Filed under annoyances, drinks, drinkss, food, fun, funny

11 responses to “HOW ABOUT A FREEUNION INSTEAD?

  1. sarcasticallybitter

    I like your idea much better than the reunion. I didn’t go to my 10 year high school reunion because they had a tour of the school, a BBQ and then went to a bar. BOOOORING. I agree……Coach is so worth the $75 and the reunion isn’t.

  2. B

    That’s just crazy! I bet more people would show if someone just said, “HEY! CLASS OF BLAHBLAH! Let’s all meet here on this date at this time and just hang!”

  3. I was one of my class officers and along with two of the other girls, tried to plan our 10 year reunion last year. People were such aholes about it, we were like, you know what? We don’t owe you a thing! And guess what? We had no 10 year reunion. Boom.

    I see who I want to see and who needs to waste money on a party that everyone complains about going to, so buy a new pair of shoes with that $75, I certainly would 😉

  4. I was one of my class officers and along with two of the other girls, tried to plan our 10 year reunion last year. People were such aholes about it, we were like, you know what? We don’t owe you a thing! And guess what? We had no 10 year reunion. Boom.

    I see who I want to see and who needs to waste money on a party that everyone complains about going to, so buy a new pair of shoes with that $75, I certainly would 😉

  5. terra

    I feel like high school reunions are far less exciting then they were in the pre-internet days. I already know who got fat, who popped out 4 kids in 3 years and who turned into radically awesome human beings, thanks to my friend Facebook. Also, yeah – $75 to spend time with people you don’t want to hang out with? Meh. Not worth it.
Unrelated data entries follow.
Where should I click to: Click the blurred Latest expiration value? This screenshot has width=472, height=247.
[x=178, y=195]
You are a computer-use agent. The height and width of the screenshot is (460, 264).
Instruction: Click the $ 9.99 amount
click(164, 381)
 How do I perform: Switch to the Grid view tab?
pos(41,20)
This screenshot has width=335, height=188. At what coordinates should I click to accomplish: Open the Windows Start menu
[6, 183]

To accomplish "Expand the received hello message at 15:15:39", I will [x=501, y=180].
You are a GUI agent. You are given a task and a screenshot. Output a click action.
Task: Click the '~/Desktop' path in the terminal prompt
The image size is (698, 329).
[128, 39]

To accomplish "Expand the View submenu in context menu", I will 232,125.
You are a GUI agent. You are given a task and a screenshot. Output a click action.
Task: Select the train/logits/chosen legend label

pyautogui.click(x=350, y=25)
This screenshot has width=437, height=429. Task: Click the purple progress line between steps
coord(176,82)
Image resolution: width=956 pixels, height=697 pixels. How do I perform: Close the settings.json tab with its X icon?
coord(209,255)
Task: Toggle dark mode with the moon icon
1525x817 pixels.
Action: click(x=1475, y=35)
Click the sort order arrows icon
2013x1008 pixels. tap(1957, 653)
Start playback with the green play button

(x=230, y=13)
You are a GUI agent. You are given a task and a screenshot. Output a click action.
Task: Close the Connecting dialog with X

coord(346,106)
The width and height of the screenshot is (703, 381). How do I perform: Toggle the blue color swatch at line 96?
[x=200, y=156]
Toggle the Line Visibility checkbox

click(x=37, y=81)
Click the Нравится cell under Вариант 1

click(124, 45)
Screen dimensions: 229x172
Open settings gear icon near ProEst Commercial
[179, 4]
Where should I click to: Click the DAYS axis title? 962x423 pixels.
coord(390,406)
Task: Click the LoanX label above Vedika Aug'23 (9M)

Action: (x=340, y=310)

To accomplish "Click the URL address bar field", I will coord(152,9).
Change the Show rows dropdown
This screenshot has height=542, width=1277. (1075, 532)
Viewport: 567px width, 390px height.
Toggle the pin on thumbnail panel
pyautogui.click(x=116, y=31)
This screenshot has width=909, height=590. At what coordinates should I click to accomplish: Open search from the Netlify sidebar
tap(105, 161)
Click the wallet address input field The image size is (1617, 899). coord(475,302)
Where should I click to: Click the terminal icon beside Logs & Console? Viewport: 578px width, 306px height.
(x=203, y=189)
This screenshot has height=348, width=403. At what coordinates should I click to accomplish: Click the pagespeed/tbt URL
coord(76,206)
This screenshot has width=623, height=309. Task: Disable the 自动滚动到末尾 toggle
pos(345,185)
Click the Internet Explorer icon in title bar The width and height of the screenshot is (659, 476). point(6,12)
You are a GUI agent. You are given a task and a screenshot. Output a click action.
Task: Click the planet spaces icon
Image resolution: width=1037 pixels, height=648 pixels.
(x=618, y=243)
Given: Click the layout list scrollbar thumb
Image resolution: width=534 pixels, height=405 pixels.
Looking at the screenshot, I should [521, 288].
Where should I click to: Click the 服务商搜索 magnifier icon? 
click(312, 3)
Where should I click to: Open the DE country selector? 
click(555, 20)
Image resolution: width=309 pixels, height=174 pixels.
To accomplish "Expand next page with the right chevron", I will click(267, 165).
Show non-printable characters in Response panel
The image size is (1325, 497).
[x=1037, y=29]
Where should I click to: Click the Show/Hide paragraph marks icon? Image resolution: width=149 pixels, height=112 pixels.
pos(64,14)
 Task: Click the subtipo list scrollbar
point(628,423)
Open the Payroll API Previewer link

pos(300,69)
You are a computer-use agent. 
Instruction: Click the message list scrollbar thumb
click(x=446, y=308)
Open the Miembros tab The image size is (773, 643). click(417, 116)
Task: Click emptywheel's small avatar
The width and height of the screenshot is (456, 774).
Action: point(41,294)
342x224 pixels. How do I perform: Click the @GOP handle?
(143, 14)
  6. My high school, for whatever reason, does a five year reunion. Like, what am I going to say? “Yeah, totes pulled a Christian Grey and am, like, a kazillionaire at the tender age of 22.” Please. I’m broke, have no job prospects of being rich in the unforeseeable future, and am still getting financial support from my parents. I’VE ACCOMPLISHED SO MUCH. Sigh. (P.S.: I haven’t actually read the 50 Shades of Grey books, but downloaded a sample of the first book before I knew what they were all about, and that is how I was able to make that reference. Just so we’re clear.)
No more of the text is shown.